Because of its larger population, the Union had a larger pool of men from whom soldiers could be recruited.  Consequently, the Confederate soldiers were badly outnumbered by their opponents: of the 3 million Civil war soldiers, over 2.1 million (70 percent) were Union soldiers.

Now, of course, once Reconstruction was ended, the Jim Crow South did preserve some of the Southern antiliberal tradition for almost a hundred years.  But even that was eventually defeated by the liberal tradition of the Civil Rights Movement, signaled in 1965 by an American President from the South, speaking before a joint session of Congress, declaring: "We shall overcome."


TRUMP HAS NEITHER THE GUTS NOR THE GUNS FOR A CIVIL WAR

But then is it likely, as Kagan predicts, that after the election of 2024 Trump will lead his MAGA movement in a new rebellion against the American liberal tradition that will provoke another civil war?  After all, if the people do have the right to overthrow an unjust government, as the Declaration of Independence says, and if Trump and his supporters believe that the American liberal regime is unjustly oppressing them, then they should be willing and able to launch an antiliberal rebellion.

I don't think so.  As I said three years ago, the response of Trump and his supporters to his defeat in the 2020 election shows that they do not have the guts or the guns to rebel against the American liberal political order.

He did not have the guns because military leaders such as General Mark Milley (Chairman of the Joint Chiefs of Staff) made it clear that they would not allow the military to support a presidential dictatorship.  And he did not have the guts because he lacked the courage to assert his dictatorial will in violation of the Constitution.  He displayed his unmanly weakness on January 6 when he failed to lead the march on the Capitol as he had promised earlier in the day, and instead he watched the attack on TV at the White House, as if it were an entertaining TV drama.  Later, he meekly condemned the insurrectionary violence that he had inspired, and he told the insurrectionists to "go home with love and in peace." As Nicholas Fuentes of the white nationalist "America First" internet broadcasts said, Trump on that day proved to be "very weak and flaccid."

Kagan writes:

"What we are witnessing, however, is not a political battle but a rebellion.  The events of January 6, 2021, proved that Trump and his most die-hard supporters are prepared to defy constitutional and democratic norms, just as revolutionary movements have in the past.  Though it may have been shocking to see normal, decent Americans condoning a violent assault on the Capitol, that event demonstrated that Americans as a people are not as exceptional as their founding principles and institutions" (215).

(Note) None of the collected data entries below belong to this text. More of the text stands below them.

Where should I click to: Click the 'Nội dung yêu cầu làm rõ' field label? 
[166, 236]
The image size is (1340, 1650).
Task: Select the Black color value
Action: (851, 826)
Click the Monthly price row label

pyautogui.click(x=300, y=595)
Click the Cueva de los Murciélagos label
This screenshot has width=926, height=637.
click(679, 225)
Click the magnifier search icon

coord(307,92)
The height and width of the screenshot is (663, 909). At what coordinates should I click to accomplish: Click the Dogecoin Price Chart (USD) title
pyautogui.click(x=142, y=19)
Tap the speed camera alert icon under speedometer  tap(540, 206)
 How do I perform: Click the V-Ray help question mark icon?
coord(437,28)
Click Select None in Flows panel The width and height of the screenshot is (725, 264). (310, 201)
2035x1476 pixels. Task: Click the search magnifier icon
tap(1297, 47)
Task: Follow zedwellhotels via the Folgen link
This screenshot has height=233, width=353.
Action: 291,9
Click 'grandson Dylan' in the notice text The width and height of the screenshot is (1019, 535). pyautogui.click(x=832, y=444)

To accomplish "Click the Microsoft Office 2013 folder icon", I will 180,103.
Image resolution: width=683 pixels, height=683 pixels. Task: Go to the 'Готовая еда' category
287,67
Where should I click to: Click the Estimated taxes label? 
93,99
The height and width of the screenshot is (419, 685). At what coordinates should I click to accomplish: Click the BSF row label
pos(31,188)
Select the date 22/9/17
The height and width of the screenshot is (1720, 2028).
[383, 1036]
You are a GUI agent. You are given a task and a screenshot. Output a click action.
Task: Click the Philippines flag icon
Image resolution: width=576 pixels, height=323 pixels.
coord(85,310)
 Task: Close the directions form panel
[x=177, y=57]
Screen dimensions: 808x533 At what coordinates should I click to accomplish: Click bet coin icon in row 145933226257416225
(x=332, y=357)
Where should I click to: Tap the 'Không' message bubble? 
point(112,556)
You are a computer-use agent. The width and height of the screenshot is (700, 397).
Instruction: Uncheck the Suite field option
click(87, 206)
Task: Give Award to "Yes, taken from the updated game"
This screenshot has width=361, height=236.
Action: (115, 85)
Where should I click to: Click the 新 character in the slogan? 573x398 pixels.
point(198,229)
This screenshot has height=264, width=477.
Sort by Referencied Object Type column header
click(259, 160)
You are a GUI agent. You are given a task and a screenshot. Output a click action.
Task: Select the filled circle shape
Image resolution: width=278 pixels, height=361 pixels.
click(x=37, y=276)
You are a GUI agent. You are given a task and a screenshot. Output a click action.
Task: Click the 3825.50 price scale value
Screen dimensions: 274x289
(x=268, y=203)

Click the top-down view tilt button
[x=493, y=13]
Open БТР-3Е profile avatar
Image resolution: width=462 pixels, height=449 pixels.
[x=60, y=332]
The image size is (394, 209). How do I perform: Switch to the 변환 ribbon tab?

But as shocking as the January 6th insurrection was, it could have been much more shocking.  Trump could have ordered the military to support the insurrectionists and to take control of the Capitol.  And he could have ordered his MAGA supporters to rise up and follow his leadership as the American Caesar.  He didn't do that because he didn't believe that Americans would support an antiliberal revolution to overthrow the American constitutional order.

By contrast, in 1861, Southern political leaders could count on there being a sufficiently strong antiliberal tradition in the South to support a Confederacy of states in rebellion against the national government.  

I am not convinced by Kagan's suggestion that when Trump wins or loses the presidential election of 2024, there will be such a strongly antiliberal MAGA movement that it will support Trump in becoming an antiliberal dictator.